The Pain Doesn't Stop, But You Can Make It A Gift

I’ve been thinking lately about things in my life that made me throw my fists into the air and yell: It’s just not fair! Why? Why me? Why my family? 

I've started to find the gifts in those things.

Do I see the gifts as they happen? Not all of the time. Maybe 78% of the time. Maybe 67%? Maybe 20%? Sometimes not at all.

I'm a human being. Flesh and blood and moody and partially deaf. I get annoyed that I can’t hear someone call my name. I still get angry sometimes when I think of my dad dying so young, and I definitely miss him. I miss the idea of him all the time. That never goes away.

But I've been able to recognize the gifts in the things in my life that I once looked upon as curses or faults.

I posed this question on my Facebook the other day:

Has anything happened in your life that, at the time, you perceived as “bad,” “sad,” “crappy,” “unfair,” etc. and which you now look at as a gift? The answers people posted were so inspiring that I had to write about it.

Does that mean the pain goes away?

Not necessarily.

But it softens around the edges and becomes bearable, and eventually becomes a sigh or a nod. Mostly, though, it becomes a part of us, and that part is who we are today. Right now. In this moment.

Here are some of the responses to my question on Facebook:

Alanna: Becoming disabled 3.5 years ago!

Staci: Job loss 2 years ago brought me to the most amazing new path!

Becky: Cervical cancer. I had a hysterectomy at the age of 31 followed by divorce. This was the best thing in my life. It inspired me to live for myself, to go back to school, I remarried the love of my life, and pursued a master’s degree. I’m kicking ass.
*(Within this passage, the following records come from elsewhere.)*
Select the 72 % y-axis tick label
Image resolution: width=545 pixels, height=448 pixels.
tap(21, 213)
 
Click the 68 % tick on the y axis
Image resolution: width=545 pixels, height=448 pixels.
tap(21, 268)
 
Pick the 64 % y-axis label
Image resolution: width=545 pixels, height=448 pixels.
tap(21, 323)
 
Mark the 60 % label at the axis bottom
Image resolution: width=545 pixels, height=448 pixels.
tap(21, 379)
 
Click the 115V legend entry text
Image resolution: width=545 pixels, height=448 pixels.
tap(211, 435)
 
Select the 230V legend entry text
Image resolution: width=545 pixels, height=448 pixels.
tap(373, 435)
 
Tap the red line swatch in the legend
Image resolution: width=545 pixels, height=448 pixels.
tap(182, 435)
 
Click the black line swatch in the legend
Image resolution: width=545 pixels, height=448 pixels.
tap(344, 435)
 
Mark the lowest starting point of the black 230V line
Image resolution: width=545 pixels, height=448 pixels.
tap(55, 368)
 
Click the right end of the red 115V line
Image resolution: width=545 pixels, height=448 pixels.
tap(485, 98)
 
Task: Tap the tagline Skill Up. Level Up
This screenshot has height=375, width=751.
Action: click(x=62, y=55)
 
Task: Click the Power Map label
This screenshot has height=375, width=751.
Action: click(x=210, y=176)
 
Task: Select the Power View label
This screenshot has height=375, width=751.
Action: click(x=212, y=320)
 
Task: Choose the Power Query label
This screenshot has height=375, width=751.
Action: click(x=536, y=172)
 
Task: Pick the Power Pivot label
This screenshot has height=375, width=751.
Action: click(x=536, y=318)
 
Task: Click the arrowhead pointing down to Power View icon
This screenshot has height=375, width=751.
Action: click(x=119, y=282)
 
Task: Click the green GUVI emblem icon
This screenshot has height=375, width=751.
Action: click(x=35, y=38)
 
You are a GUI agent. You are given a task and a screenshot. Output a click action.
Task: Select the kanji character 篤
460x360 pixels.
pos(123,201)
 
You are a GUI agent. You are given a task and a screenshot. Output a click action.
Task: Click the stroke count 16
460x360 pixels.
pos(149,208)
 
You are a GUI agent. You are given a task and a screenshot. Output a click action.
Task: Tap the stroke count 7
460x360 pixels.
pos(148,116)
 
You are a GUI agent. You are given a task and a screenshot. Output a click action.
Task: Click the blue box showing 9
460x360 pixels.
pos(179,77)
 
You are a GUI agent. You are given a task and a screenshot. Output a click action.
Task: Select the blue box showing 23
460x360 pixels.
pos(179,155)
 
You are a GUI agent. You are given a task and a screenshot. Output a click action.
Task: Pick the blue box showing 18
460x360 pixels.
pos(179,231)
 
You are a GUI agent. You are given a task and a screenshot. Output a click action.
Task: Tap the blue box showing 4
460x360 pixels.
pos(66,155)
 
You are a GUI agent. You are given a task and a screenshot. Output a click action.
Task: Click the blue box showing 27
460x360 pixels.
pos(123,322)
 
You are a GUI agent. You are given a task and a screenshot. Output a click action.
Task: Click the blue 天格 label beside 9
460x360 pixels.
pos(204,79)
Nicole Anderson: Getting laid off in 2009 when the economy tanked. Tough time, but I grew and learned a LOT from it and would not be on the amazing path I am today had it not happened. It was a blessing in disguise!

Zoe: Divorce and job loss led to me living in my friend’s backyard in a tent at 33… that led me to the most empowered, juicy, divine life. I now live near the beach, developed a gentle spiritual practice, and have just started my own business. Best lessons ever.

Martha: Sexual abuse, which was indeed very sh*tty, led to bad and shitty decisions/events, but eventually taught me the meaning of strength and how to be empowered. I still learn from my life’s lessons regularly, but with power and strength!

Rachel: I’m 37 and was diagnosed with stage IV colon cancer back in January. I’ll be fine. As a result, I’m so much closer to my dad—he flies from the East Coast to the West Coast every TWO WEEKS so he can be here when I have chemo. And while I don’t feel it all the time, I know this experience has made me stronger and much braver.

Michelle: I got pregnant with my first child at age 17. At the time, I thought it was the worst thing on earth that could have happened to me. When she was born, she was a sickly little rag doll who needed tons of help and care. She was diagnosed with PWS when she was 3. All of this has been a gift and lessons in disguise for me and my family.

Lynn: Lost a job I had had for 18 years and loved (I was devastated), met some wonderful people at a volunteer job, time off led to new job, brought my family back together, was reintroduced to the love of my life! Life is so much better now! But if you had told me back then? I never would’ve believed it. So now, right now, I am looking at another job loss/financial desperation…but I am holding on to the knowledge of my last experience when I was in this position and all the wonderful things that I NEVER could’ve imagined for myself…I am anxiously awaiting whatever good things life has in store for me!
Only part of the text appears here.